Exercise details:
Scan the entries for lines with the word "computer" and copy those lines.

Exercise materials:
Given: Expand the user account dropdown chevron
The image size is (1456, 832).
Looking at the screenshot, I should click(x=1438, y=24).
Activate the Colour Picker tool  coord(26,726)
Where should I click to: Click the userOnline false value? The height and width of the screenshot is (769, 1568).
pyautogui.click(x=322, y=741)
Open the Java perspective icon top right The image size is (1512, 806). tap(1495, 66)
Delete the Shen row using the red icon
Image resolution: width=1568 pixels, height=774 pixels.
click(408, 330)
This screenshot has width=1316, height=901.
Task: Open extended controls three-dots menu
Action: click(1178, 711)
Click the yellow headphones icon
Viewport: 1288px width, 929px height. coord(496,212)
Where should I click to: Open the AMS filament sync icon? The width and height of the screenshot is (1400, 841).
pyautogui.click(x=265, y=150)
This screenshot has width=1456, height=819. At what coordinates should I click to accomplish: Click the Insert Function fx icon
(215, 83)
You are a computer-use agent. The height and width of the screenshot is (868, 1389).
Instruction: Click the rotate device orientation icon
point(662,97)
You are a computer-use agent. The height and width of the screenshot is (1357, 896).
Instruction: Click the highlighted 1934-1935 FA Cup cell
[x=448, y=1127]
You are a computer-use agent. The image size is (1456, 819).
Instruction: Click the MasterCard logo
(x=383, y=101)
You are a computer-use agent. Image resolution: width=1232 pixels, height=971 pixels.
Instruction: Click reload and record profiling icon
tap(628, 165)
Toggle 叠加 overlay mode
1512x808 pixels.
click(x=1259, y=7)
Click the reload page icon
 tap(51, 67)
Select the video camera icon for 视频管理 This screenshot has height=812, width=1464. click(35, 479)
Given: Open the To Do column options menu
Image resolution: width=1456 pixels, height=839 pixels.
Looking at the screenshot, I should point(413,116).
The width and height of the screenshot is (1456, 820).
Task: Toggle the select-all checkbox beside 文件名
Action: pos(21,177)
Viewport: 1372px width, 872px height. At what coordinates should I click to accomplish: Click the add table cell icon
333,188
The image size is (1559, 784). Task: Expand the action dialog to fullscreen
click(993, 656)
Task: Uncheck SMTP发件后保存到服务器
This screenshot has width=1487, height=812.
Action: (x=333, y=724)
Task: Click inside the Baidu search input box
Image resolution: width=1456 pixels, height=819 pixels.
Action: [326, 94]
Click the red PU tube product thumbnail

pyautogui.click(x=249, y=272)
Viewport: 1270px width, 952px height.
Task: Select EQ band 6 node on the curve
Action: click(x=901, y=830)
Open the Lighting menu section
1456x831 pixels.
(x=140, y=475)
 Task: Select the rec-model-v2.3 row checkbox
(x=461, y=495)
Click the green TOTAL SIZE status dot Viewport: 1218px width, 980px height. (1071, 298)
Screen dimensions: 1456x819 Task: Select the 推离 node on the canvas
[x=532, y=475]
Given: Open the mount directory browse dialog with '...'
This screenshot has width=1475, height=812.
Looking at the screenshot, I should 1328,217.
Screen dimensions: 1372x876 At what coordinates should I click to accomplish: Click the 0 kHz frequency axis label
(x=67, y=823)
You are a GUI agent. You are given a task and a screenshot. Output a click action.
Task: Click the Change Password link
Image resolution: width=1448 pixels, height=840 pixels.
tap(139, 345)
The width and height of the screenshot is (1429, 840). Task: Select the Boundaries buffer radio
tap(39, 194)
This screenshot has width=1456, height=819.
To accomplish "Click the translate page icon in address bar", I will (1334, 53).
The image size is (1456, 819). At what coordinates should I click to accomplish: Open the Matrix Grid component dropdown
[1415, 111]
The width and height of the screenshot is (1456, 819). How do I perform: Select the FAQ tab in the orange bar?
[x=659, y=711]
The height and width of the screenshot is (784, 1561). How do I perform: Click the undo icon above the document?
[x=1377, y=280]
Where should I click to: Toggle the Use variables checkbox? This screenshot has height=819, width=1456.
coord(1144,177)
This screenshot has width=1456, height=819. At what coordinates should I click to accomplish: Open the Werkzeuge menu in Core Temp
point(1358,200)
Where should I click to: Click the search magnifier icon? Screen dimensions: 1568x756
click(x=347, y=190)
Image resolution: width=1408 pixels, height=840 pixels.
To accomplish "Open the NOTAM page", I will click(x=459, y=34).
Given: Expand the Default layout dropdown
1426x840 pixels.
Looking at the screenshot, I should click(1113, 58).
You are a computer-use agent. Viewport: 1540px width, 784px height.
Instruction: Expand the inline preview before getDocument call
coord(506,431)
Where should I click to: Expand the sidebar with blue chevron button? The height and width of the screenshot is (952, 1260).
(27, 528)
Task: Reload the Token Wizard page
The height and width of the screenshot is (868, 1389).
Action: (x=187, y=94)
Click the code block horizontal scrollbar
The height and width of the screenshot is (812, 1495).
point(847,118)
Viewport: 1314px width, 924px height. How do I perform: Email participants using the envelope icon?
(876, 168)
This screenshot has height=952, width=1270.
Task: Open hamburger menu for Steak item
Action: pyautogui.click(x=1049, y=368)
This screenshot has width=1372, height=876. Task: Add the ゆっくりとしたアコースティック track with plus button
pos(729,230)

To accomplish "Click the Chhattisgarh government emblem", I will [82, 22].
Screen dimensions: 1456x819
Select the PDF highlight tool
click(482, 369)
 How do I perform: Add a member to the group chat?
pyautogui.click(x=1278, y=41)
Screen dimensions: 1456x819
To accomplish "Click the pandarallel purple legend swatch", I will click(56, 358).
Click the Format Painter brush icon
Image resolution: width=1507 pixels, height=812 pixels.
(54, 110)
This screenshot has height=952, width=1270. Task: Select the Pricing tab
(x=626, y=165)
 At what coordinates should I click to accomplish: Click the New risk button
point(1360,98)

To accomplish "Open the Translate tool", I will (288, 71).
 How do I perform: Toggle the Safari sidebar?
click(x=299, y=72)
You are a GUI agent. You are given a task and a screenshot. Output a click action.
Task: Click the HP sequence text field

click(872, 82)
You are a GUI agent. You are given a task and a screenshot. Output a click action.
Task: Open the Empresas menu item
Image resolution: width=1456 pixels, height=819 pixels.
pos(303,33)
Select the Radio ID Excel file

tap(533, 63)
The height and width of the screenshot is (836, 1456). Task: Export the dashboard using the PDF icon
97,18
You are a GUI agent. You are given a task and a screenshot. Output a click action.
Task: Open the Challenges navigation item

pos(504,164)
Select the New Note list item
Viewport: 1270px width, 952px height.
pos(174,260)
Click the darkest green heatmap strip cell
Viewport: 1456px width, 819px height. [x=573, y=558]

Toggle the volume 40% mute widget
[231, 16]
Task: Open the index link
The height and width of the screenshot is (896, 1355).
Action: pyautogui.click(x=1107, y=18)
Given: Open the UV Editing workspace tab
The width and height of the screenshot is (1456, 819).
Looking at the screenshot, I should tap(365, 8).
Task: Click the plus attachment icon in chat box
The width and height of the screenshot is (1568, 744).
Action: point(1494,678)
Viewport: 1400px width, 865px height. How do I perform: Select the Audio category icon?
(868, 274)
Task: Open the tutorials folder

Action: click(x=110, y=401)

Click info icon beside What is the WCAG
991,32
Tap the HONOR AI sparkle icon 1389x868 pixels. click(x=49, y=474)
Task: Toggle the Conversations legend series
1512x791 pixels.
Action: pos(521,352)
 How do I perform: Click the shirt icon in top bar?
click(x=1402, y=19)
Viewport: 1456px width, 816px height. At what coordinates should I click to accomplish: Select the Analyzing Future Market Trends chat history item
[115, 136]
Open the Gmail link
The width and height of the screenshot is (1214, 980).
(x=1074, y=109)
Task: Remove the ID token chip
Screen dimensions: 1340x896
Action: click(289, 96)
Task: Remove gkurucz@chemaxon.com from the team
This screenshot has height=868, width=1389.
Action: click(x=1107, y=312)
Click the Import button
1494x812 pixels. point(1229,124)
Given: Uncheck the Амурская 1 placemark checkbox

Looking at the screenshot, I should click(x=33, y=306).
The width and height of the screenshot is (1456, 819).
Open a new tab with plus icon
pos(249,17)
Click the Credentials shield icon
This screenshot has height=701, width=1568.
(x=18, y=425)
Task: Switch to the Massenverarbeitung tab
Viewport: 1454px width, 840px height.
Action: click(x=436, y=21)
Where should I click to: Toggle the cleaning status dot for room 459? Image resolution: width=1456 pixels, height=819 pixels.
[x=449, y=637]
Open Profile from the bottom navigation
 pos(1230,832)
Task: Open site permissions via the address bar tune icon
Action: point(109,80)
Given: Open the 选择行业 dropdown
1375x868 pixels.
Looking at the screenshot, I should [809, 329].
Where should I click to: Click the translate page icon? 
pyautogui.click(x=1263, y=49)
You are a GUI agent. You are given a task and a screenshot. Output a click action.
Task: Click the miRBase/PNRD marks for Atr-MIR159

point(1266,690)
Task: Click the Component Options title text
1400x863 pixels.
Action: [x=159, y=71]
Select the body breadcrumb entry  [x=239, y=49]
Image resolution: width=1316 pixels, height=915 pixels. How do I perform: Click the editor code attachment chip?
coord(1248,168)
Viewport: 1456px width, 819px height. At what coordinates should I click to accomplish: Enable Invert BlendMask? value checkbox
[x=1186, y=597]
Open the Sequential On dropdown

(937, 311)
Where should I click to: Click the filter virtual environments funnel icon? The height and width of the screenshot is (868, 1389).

Reply:
You are a computer-use agent. The height and width of the screenshot is (868, 1389).
You are a computer-use agent. The height and width of the screenshot is (1357, 896).
You are a computer-use agent. The image size is (1456, 819).
You are a computer-use agent. Image resolution: width=1232 pixels, height=971 pixels.
You are a computer-use agent. Viewport: 1540px width, 784px height.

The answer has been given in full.